President Trump faces a historically thorny diplomatic test Monday when he meets Japanese Emperor Akihito for the first time, an encounter steeped in tradition and state protocol that has tripped up three of the last four American presidents.
Trump’s visit to the Imperial Palace will be brief but highly symbolic and closely watched. During the visit of less than 30 minutes, the U.S. president and first lady will aim simply to greet the 83-year-old emperor and his wife, Empress Michiko, as a show of solidarity with the Japanese people.
In Japanese culture, bowing is a sign of respect and appreciation. The deeper the bow from the waist, the more respect and gratitude are shown.
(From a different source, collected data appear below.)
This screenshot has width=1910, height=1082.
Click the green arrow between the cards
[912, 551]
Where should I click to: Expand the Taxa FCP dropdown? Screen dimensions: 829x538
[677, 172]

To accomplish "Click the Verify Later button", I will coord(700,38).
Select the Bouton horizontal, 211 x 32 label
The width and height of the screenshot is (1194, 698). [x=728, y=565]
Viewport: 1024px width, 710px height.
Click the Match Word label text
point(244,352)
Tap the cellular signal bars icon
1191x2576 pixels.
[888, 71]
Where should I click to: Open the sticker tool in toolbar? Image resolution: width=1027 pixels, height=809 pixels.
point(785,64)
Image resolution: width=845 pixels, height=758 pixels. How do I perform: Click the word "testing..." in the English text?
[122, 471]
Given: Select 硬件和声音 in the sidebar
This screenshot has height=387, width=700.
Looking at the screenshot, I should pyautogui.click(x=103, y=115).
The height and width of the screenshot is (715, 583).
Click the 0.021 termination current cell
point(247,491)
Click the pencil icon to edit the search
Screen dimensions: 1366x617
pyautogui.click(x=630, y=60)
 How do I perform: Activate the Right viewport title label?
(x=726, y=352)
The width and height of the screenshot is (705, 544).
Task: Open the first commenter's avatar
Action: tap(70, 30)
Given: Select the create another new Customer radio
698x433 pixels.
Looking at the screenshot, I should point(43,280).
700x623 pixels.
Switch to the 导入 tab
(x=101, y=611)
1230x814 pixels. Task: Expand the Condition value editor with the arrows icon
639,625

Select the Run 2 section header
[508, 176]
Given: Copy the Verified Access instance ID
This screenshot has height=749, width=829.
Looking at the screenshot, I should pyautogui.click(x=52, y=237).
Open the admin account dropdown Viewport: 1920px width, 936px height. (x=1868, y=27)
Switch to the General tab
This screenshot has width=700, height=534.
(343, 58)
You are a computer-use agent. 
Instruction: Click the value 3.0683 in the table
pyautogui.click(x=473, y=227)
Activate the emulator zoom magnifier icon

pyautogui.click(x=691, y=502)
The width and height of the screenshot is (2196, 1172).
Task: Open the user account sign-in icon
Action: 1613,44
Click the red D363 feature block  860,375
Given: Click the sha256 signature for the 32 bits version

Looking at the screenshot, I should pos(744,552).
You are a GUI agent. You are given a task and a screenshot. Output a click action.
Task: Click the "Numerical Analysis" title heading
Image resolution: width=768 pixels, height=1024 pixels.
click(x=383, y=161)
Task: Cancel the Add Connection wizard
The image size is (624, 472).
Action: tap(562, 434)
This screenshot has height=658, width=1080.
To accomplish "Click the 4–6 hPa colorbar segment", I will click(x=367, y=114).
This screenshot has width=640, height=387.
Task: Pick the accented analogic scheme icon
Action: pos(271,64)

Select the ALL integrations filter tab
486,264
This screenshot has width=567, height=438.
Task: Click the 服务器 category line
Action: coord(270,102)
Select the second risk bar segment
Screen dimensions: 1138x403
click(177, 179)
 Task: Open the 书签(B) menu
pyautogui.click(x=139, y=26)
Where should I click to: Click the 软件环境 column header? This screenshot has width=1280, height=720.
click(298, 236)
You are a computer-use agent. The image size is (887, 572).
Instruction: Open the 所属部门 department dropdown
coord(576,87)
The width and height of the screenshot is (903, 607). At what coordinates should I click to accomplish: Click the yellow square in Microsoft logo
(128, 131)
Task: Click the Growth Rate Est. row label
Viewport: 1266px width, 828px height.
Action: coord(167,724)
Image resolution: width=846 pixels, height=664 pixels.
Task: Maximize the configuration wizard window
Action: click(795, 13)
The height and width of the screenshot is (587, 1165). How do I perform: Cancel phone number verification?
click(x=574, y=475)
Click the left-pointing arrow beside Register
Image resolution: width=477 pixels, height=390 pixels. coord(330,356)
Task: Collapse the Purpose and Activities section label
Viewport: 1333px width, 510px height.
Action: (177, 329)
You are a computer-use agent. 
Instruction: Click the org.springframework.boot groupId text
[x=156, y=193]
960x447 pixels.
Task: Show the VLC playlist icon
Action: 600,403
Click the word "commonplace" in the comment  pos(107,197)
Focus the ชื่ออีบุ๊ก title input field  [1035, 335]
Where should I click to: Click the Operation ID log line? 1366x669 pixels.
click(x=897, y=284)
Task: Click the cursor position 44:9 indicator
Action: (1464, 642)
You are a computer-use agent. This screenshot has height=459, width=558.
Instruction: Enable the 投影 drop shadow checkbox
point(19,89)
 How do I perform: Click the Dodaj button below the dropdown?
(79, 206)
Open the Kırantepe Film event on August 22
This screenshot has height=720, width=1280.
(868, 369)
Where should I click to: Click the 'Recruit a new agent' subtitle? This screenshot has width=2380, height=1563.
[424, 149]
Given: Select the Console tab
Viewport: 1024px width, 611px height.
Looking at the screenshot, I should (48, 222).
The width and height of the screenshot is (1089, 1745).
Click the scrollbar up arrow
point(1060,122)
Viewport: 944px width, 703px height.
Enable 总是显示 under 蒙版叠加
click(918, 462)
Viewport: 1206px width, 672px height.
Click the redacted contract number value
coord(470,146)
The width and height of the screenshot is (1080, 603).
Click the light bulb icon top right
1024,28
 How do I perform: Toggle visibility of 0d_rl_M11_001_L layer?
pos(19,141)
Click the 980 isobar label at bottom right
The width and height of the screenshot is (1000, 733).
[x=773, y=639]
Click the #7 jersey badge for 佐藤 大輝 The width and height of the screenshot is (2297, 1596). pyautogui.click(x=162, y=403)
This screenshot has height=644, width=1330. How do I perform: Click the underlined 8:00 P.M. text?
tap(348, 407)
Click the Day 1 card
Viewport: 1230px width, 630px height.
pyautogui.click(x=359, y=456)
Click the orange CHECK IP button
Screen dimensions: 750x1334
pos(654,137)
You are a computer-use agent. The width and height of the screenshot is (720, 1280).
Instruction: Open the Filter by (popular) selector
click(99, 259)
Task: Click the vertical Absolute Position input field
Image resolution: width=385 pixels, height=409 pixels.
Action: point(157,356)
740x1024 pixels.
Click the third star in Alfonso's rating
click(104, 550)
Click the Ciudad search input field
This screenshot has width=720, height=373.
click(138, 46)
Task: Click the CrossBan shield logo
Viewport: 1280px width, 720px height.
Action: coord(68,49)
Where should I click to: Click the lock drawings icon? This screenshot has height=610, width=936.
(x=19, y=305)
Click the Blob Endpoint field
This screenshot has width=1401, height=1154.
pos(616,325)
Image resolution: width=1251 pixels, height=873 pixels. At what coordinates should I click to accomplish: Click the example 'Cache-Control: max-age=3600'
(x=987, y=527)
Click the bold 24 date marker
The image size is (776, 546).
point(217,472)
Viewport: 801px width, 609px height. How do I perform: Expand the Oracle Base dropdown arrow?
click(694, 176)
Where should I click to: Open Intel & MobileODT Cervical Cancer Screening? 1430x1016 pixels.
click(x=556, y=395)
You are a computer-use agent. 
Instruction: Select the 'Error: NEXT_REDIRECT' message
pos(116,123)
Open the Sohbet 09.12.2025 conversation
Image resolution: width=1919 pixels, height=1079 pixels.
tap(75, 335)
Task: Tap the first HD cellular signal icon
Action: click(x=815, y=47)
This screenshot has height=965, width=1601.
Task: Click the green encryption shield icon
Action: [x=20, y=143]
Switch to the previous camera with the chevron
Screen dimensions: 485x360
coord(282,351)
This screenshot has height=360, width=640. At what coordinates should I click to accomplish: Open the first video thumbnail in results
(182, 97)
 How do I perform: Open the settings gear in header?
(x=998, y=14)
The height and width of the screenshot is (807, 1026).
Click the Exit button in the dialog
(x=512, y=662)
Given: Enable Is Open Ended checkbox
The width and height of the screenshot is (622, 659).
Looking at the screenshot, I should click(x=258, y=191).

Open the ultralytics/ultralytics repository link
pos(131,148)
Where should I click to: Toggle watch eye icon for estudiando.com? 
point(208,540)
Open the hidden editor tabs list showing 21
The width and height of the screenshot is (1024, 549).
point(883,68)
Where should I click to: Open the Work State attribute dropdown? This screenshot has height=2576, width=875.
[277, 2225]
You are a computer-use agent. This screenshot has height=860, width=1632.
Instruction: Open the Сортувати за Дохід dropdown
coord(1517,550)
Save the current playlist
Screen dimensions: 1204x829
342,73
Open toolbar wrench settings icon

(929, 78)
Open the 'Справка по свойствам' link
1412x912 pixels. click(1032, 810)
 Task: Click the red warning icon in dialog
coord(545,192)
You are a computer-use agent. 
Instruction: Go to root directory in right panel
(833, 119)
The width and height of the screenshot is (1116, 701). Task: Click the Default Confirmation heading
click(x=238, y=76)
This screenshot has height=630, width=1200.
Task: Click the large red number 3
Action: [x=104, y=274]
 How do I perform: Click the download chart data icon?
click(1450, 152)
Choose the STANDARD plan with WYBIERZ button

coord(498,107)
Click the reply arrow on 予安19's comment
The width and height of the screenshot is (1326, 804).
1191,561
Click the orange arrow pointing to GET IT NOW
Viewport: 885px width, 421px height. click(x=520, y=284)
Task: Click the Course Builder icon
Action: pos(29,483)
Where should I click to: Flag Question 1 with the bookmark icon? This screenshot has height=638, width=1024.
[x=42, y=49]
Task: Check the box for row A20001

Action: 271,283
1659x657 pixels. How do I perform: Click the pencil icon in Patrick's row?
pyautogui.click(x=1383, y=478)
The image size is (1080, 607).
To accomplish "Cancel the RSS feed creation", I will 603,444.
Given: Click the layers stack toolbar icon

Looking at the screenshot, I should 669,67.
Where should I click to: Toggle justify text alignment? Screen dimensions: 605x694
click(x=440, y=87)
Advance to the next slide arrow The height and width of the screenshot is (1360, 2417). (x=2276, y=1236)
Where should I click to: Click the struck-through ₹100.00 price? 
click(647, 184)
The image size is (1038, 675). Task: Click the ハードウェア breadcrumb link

State Department protocols advise U.S. diplomats and presidents to be sensitive to local customs but do not advise bowing.
That hasn’t stopped several recent presidents from bending at the waist when greeting the emperor, sparking intense public debate.
In 2009, on his first official visit to Japan, President Obama bowed deeply from the waist before Emperor Akihito – a move that critics said displayed weakness and lowered the stature of his office even as the White House said it was all about respect.
Obama was later met with criticism when he appeared to bow again in greeting Saudi Arabia’s King Abdullah in 2012.
Now Trump is president and is known to improvise in staid diplomatic settings. How he behaves in the meeting with the Japanese emperor could leave a lasting impression.